George Shurlock of the PCA administration considered the film’s first draft to be in violation of the Production Code.

In response, and in accordance with the age of Lancaster, who was 47, the writer-director Richard Brooks adapted the story to focus on Gantry’s middle years. He also changed Falconer into a sincerely religious figure, converted “Jim Lefferts” from a seminary student to an atheist reporter and, most importantly, portrayed Gantry as not an ordained minister. This change sidestepped Code restrictions disallowing ministers to be portrayed in a negative light.

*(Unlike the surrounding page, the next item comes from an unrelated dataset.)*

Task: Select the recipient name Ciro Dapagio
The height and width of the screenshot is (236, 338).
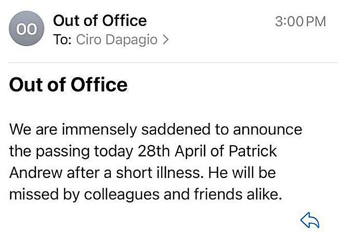Action: [x=117, y=40]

In a November 24, 1958 memo, Brooks noted that he retained the story’s 1920s setting in order to avoid any identification with contemporary religious leaders.

Oscar Nominations: 5

Picture, produced by Bernard Smith Screenplay (Adapted): Richard Brooks Actor: Burt Lancaster Supporting Actress: Shirley Jones Score (Drama or Comedy): Andre Previn

Oscar Awards: 3

Actor Supporting Actress Screenplay (Adapted)

Oscar Context

In 1960, a rather weak year, “Elmer Gantry” competed for the Best Picture Oscar with Billy Wilder’s “The Apartment,” which won, John Wayne’s “The Alamo,” the British drama “Sons and Lovers,” and Fred Zinnemann’s “The Sundowners.”

Director Richard Brooks was overlooked by his peers at the Directors Branch; he would be nominated in 1966 for “The Professionals.”

The winner of the Score Oscar was Ernest Gold for Preminger’s “Exodus.”